:: Goal ::
Copy the items verbatim, starting with the line containing "Terms and Conditions (377, 598)" and continuing through the last item.
○ ○ ○ ○
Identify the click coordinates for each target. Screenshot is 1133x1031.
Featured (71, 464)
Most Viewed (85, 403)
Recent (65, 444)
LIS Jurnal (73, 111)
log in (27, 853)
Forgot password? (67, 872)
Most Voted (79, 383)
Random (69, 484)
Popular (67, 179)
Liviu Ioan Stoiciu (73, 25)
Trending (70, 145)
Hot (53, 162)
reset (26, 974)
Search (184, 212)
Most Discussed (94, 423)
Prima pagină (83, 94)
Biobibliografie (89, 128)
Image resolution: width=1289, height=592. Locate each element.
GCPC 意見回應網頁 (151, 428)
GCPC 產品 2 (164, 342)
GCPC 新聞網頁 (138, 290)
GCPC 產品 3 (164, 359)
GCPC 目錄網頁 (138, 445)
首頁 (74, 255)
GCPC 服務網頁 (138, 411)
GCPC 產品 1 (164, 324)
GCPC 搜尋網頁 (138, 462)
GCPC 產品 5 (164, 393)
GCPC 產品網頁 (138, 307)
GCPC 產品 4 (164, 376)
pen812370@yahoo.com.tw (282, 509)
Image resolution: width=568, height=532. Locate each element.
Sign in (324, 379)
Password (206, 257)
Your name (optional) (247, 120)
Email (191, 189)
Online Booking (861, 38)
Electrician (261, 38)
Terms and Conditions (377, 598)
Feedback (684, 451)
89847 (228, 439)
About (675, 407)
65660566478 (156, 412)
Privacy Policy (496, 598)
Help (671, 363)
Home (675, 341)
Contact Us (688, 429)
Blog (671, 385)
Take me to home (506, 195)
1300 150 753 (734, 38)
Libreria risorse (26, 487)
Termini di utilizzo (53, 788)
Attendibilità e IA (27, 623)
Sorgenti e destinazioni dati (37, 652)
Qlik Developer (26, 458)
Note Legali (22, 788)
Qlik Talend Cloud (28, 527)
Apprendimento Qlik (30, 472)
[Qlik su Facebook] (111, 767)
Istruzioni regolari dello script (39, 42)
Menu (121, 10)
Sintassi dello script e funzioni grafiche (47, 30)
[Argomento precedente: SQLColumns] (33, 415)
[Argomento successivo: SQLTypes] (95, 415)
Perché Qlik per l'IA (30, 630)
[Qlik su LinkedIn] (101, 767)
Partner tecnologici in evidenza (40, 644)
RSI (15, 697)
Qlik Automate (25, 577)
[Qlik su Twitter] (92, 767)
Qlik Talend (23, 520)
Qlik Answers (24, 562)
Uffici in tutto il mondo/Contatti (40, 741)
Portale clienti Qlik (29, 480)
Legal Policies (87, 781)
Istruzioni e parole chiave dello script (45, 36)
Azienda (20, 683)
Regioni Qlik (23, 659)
○ ○ ○ ○
:: Reply to the task ::
Terms and Conditions (377, 598)
Feedback (684, 451)
89847 (228, 439)
About (675, 407)
65660566478 (156, 412)
Privacy Policy (496, 598)
Help (671, 363)
Home (675, 341)
Contact Us (688, 429)
Blog (671, 385)
Take me to home (506, 195)
1300 150 753 (734, 38)
Libreria risorse (26, 487)
Termini di utilizzo (53, 788)
Attendibilità e IA (27, 623)
Sorgenti e destinazioni dati (37, 652)
Qlik Developer (26, 458)
Note Legali (22, 788)
Qlik Talend Cloud (28, 527)
Apprendimento Qlik (30, 472)
[Qlik su Facebook] (111, 767)
Istruzioni regolari dello script (39, 42)
Menu (121, 10)
Sintassi dello script e funzioni grafiche (47, 30)
[Argomento precedente: SQLColumns] (33, 415)
[Argomento successivo: SQLTypes] (95, 415)
Perché Qlik per l'IA (30, 630)
[Qlik su LinkedIn] (101, 767)
Partner tecnologici in evidenza (40, 644)
RSI (15, 697)
Qlik Automate (25, 577)
[Qlik su Twitter] (92, 767)
Qlik Talend (23, 520)
Qlik Answers (24, 562)
Uffici in tutto il mondo/Contatti (40, 741)
Portale clienti Qlik (29, 480)
Legal Policies (87, 781)
Istruzioni e parole chiave dello script (45, 36)
Azienda (20, 683)
Regioni Qlik (23, 659)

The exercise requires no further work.